> [HOW TO COMPLETE THIS TASK]:
For each line in the material below that holds "Rooted", copy that line.

> [GIVEN INFORMATION]:
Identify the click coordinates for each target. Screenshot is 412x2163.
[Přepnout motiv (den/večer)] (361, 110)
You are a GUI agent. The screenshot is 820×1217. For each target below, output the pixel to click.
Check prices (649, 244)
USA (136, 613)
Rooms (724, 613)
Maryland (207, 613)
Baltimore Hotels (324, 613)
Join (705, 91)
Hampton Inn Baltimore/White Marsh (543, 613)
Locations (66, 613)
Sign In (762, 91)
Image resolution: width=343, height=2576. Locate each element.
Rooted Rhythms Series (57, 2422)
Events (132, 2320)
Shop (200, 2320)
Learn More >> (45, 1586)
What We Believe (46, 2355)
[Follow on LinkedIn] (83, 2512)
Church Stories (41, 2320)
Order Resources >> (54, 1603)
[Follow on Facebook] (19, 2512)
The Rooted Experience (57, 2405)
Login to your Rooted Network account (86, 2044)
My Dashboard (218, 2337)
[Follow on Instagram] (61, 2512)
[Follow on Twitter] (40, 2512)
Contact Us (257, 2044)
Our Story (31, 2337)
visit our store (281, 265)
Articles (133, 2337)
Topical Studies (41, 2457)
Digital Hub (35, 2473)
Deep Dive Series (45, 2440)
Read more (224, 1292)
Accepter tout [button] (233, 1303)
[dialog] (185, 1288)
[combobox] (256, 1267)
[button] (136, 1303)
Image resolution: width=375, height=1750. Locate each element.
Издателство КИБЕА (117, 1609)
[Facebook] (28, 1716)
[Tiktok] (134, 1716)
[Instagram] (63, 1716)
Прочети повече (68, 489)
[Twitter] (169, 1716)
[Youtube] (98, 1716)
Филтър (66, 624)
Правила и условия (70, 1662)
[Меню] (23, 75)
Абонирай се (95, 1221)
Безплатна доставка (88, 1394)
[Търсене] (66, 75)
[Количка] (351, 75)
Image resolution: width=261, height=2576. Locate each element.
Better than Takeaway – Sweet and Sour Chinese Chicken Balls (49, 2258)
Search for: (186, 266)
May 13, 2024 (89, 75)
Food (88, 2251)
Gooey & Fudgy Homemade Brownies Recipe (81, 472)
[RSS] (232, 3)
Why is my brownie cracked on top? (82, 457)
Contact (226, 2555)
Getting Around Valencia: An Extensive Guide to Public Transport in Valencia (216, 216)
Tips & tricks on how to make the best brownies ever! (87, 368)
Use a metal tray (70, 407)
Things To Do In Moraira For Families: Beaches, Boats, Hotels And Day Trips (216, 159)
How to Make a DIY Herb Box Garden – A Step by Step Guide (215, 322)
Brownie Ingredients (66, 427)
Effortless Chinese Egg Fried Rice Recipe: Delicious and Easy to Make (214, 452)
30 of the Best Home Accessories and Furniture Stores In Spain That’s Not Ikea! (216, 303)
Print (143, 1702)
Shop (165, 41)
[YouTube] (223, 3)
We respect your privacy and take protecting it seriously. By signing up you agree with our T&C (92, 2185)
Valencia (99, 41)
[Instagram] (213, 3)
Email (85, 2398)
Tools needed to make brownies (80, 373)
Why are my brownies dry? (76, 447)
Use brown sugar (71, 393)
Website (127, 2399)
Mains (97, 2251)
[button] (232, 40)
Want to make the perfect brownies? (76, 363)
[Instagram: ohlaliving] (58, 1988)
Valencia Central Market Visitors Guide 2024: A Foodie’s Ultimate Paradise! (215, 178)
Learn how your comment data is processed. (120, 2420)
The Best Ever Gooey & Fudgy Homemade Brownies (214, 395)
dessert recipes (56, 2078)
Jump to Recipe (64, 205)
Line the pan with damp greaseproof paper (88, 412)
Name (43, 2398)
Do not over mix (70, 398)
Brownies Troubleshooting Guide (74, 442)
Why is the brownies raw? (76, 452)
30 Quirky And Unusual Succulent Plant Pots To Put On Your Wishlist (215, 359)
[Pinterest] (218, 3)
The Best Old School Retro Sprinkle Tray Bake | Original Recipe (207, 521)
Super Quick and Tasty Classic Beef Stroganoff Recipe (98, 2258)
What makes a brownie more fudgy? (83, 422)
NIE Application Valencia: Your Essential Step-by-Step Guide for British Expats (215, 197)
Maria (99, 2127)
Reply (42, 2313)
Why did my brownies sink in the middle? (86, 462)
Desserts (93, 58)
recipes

> [ANSWER BOX]:
Rooted Rhythms Series (57, 2422)
The Rooted Experience (57, 2405)
Login to your Rooted Network account (86, 2044)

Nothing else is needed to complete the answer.